Revision wegen fehlerhafter Belehrung nach § 140 StPO: Aufhebung und Zurückverweisung
- Gericht
- BGH
- Spruchkörper
- 2. Strafsenat
- Aktenzeichen
- 2 StR 463/54
- Datum
- 11.01.1955
- Rechtsgebiet
- Strafrecht
Abstrakte Rechtssätze
Nach § 140 Abs. 3 StPO ist der Angeklagte bei Vorliegen der Voraussetzungen des § 140 Abs. 1 Nr. 2 ausdrücklich auf sein Recht hinzuweisen, die Bestellung eines Verteidigers zu beantragen; ein unbestimmter Verweis auf die Prüfung durch den Angeklagten ist unwirksam.
Ein Angeklagter verliert sein Antragsrecht auf Bestellung eines Verteidigers nicht, wenn die vorgeschriebene Belehrung weder wirksam noch erkennbar erfolgt ist.
Kann nicht ausgeschlossen werden, dass bei ordnungsgemäßer Belehrung die Bestellung eines Verteidigers beantragt worden wäre und dies das Prozessausgang beeinflusst haben könnte, ist das erstinstanzliche Urteil aufzuheben und die Sache zur neuen Verhandlung zurückzuverweisen.
Die Verletzung der Belehrungspflicht nach § 140 StPO stellt einen formellen Verfahrensmangel dar, der eine Revision begründet, soweit er das Verteidigungsrecht des Angeklagten in entscheidungserheblicher Weise berührt.
Vorinstanzen
Landgericht Bonn, 9. Juli 1954
Rubrum
Im Namen des Volkes
In der Strafsache gegen den Hausangestellten Friedrich C. aus █████████████, geboren █████████████ 1898 in ██████████████, zur Zeit in Untersuchungshaft,
wegen Unzucht
hat der 2. Strafsenat des Bundesgerichtshofs in der Sitzung vom 11. Januar 1955, an der teilgenommen haben:
Senatspräsident Dr.
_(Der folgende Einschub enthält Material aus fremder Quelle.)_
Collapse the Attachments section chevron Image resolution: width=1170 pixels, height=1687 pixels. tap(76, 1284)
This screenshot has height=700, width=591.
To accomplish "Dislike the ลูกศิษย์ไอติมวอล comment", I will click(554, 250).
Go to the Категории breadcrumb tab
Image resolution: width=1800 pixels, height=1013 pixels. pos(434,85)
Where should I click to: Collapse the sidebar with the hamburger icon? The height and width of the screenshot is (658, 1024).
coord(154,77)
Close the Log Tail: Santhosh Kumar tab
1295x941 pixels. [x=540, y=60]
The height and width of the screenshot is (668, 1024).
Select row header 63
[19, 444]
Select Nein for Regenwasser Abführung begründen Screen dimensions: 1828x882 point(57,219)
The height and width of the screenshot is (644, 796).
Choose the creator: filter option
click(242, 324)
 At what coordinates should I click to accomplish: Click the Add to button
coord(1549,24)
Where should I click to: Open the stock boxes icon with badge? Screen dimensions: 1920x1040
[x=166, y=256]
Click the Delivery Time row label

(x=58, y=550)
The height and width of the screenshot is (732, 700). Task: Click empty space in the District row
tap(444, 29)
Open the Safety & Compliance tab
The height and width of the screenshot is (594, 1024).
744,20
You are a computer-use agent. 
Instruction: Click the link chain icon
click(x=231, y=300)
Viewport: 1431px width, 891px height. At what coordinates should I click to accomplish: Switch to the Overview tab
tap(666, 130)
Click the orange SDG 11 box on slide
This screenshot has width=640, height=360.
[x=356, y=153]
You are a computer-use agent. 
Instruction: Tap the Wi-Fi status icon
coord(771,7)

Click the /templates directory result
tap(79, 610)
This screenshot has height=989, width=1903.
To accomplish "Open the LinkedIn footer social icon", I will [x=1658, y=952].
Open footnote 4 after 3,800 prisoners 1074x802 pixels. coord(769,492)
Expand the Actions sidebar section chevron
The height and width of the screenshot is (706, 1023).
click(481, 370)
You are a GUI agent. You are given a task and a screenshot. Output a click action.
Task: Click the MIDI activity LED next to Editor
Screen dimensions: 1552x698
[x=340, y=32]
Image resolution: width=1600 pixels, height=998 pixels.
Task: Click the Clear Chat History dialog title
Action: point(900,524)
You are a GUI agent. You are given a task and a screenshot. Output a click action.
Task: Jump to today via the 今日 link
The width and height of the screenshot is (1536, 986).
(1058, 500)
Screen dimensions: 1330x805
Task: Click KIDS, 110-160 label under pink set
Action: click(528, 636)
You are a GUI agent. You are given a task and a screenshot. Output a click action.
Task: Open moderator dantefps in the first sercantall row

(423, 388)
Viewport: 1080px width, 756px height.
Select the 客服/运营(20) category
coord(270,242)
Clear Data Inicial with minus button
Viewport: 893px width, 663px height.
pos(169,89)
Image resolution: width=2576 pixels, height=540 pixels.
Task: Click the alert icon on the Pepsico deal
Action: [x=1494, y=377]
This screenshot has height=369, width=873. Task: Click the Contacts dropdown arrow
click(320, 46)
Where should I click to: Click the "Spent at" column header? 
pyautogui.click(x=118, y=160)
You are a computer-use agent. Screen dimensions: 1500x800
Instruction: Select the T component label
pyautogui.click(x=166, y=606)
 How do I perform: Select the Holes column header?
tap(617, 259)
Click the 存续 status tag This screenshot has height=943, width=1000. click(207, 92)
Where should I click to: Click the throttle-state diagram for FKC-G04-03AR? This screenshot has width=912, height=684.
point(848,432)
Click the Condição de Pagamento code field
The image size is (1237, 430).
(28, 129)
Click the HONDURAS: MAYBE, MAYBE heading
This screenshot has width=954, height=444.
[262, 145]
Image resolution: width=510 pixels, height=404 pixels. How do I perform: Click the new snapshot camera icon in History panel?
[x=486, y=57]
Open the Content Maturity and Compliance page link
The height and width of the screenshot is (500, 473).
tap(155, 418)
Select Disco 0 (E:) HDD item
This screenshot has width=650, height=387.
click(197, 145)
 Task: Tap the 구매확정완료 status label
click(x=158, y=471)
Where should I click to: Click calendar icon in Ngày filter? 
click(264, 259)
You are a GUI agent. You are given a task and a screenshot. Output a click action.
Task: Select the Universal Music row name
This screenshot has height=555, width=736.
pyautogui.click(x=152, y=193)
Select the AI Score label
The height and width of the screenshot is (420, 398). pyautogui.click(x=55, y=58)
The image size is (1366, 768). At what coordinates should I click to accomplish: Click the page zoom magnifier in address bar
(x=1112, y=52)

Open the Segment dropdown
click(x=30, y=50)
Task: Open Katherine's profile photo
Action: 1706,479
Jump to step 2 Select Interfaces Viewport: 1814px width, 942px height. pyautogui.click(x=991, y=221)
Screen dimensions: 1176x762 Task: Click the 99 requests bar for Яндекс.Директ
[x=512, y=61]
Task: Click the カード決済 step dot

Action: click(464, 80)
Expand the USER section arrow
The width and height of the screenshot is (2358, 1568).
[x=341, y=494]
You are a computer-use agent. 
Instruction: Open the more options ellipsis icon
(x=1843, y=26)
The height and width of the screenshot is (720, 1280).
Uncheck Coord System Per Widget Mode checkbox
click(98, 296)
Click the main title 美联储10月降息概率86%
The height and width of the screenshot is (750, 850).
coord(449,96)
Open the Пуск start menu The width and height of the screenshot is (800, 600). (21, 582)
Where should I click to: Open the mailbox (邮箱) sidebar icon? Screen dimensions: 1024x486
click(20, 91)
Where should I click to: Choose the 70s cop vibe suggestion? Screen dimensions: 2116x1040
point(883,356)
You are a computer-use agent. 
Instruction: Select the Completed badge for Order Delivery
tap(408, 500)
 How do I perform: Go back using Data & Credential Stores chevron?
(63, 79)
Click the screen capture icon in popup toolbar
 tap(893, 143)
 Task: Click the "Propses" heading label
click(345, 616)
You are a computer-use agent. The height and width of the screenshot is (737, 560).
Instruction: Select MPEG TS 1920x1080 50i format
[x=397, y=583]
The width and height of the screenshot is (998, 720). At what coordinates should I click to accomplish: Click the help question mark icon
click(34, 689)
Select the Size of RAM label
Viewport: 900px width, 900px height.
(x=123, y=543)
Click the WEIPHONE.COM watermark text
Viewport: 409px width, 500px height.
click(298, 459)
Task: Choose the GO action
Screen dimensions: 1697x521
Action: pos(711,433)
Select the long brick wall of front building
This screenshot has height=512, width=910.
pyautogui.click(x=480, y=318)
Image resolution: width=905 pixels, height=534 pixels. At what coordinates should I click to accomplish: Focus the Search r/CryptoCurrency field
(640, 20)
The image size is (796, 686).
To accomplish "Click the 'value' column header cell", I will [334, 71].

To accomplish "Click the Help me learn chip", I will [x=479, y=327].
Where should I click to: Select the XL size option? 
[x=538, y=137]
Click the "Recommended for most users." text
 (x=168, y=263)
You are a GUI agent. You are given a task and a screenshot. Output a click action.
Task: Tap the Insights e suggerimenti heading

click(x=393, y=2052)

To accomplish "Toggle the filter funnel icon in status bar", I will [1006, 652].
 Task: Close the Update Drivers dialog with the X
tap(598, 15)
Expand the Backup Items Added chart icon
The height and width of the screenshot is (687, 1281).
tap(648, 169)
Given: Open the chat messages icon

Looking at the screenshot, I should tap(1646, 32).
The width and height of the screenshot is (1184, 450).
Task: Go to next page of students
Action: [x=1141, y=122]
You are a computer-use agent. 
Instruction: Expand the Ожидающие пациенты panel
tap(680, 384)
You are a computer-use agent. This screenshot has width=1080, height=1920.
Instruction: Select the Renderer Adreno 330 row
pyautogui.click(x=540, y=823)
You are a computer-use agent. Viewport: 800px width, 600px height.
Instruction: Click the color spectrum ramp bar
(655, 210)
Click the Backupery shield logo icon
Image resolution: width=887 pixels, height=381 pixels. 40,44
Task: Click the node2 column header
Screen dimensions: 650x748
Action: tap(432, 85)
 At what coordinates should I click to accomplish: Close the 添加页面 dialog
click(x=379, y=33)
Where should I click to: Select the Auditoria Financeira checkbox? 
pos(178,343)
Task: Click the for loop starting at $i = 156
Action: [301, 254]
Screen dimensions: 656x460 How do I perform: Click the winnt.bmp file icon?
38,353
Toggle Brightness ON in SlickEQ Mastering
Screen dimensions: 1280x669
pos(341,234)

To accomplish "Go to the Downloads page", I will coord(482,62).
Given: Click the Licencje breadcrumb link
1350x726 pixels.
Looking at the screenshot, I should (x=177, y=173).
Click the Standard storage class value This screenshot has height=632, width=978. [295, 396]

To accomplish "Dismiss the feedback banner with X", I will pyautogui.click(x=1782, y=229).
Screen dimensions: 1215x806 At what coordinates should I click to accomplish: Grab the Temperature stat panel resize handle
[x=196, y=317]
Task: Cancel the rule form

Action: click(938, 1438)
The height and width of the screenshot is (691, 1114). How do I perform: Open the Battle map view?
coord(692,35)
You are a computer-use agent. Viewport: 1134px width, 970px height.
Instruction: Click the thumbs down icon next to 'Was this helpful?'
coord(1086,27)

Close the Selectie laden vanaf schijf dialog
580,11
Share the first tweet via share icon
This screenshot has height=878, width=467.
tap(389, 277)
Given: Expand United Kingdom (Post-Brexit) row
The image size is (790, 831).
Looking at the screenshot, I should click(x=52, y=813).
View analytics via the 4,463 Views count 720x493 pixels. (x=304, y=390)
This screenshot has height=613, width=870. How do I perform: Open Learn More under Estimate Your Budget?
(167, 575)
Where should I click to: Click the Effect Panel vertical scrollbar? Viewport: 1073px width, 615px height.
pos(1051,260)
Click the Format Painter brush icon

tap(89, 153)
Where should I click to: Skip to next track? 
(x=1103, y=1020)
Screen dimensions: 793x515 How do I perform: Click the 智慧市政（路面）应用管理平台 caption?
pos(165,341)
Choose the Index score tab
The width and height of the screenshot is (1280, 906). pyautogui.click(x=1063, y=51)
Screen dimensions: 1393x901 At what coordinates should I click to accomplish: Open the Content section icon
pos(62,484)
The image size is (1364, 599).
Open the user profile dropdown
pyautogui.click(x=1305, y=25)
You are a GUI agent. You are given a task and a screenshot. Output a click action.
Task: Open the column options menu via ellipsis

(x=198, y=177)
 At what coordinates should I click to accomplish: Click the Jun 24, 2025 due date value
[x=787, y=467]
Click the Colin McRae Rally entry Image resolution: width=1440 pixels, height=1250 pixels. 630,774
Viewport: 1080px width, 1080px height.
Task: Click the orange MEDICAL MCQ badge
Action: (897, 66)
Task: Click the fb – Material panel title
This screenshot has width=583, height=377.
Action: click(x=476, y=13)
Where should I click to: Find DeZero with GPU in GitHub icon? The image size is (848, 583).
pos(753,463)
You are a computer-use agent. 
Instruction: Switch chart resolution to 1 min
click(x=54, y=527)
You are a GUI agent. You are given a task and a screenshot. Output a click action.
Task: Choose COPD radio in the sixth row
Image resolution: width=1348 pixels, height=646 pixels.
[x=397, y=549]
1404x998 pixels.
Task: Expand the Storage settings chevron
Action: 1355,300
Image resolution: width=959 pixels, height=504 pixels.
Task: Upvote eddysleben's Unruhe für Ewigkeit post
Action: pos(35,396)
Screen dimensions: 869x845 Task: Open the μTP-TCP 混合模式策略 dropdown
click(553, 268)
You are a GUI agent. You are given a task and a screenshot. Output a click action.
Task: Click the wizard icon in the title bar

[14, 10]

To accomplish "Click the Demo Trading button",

Moericke als Vorsitzender,
Bundesrichter Dr. Dotterweich Bundesrichter Werner Bundesrichter Dr. Arndt Bundesrichter Dr. Menges als beisitzende Richter,
Oberregierungsrat Dr. [REDACTED] als Vertreter der Bundesanwaltschaft,
Justizangestellter [REDACTED]
Tenor
Auf die Revision des Angeklagten wird das Urteil des Landgerichts in Bonn vom 9. Juli 1954 mit den Feststellungen aufgehoben und die Sache zu neuer Verhandlung und Entscheidung, auch über die Kosten des Rechtsmittels, an das Landgericht zurückverwiesen.
Von Rechts wegen.
Gründe
Das Landgericht hat den Angeklagten wegen mehrerer vollendeter und versuchter Verbrechen nach § 175a Abs. 1 Nr. 3 StGB verurteilt. Seine Revision ist begründet. Die Rüge der Verletzung des § 140 Abs. 1 Nr. 2 StPO greift durch.
Wie die Revision vorträgt und die Gegenerklärung der Staatsanwaltschaft bestätigt, ist dem Angeklagten die Anklageschrift mit dem Hinweis zugestellt worden, dass gemäß § 140 Abs. 1 StPO die Mitwirkung eines Verteidigers unter anderem notwendig sei, „wenn eine Tat in Frage kommt, die nicht nur wegen Rückfalls Verbrechen ist, und die Staatsanwaltschaft oder Sie (der Angeklagte) die Bestellung eines Verteidigers beantragen“. Das beanstandet mit Recht die Revision; denn nach § 140 Abs. 3 StPO ist der Angeklagte im Falle des Abs. 1 Nr. 2 auf sein Recht, die Bestellung eines Verteidigers zu beantragen, hinzuweisen. Stattdessen hat die Staatsanwaltschaft dem offenbar völlig rechtsunkundigen Angeklagten zu prüfen überlassen, ob § 140 Abs. 1 Nr. 2 StPO zutreffe. Der Hinweis ist daher nicht wirksam, der Angeklagte hat sein Antragsrecht nicht verloren (BGHSt 6, 140).
Da sich nicht ausschließen lässt, dass der Angeklagte bei richtigem Hinweis von seinem Recht Gebrauch gemacht und die Mitwirkung eines Verteidigers das Ergebnis beeinflusst hätte, war das Urteil aufzuheben.
In sachlicher Hinsicht bestanden gegen das Urteil nach den bisherigen Feststellungen keine Bedenken.